Copy everything from the line that contains "The image size is (1000, 600)." down to the line that contains "tap(1183, 618)", keeping both of those lines. Leave out any other lines of the records.

== DATA SHOWN

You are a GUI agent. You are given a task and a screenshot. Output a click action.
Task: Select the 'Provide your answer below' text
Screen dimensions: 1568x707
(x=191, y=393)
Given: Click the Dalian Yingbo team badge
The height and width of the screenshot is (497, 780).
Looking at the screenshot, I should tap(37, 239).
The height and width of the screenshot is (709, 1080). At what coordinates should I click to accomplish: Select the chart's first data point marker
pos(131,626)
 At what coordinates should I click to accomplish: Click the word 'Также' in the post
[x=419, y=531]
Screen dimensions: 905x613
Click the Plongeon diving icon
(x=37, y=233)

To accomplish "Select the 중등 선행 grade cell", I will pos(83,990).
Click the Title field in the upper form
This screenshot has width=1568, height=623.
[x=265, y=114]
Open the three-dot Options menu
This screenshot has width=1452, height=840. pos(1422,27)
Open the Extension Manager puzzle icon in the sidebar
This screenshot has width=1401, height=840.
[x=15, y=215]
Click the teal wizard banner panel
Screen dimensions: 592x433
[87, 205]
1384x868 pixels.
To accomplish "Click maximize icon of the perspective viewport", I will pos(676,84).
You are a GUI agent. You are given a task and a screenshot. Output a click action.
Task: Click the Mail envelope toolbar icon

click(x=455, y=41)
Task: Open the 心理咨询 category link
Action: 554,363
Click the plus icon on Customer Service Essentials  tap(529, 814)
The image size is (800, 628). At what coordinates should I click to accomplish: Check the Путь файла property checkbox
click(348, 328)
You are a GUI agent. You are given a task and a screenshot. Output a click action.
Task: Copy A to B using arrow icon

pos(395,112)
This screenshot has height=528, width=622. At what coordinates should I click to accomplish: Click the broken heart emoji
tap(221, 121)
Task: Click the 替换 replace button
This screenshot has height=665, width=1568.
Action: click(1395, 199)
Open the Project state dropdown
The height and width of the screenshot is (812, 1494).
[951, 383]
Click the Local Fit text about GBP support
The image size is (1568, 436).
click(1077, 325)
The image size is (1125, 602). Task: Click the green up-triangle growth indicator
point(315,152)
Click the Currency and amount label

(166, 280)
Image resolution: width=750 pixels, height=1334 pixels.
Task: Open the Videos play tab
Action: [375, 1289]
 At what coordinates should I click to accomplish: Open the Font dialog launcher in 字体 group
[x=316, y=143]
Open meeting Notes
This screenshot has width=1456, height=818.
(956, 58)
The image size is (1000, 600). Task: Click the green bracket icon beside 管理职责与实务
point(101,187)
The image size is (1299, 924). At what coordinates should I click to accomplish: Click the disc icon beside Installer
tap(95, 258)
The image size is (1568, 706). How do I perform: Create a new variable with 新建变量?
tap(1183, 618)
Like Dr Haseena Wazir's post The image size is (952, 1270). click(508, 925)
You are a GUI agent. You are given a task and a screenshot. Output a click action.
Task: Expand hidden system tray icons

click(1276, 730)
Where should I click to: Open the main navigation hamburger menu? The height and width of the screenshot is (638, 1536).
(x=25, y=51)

====

* COMPLETE RESPONSE:
The image size is (1000, 600). Task: Click the green bracket icon beside 管理职责与实务
point(101,187)
The image size is (1299, 924). At what coordinates should I click to accomplish: Click the disc icon beside Installer
tap(95, 258)
The image size is (1568, 706). How do I perform: Create a new variable with 新建变量?
tap(1183, 618)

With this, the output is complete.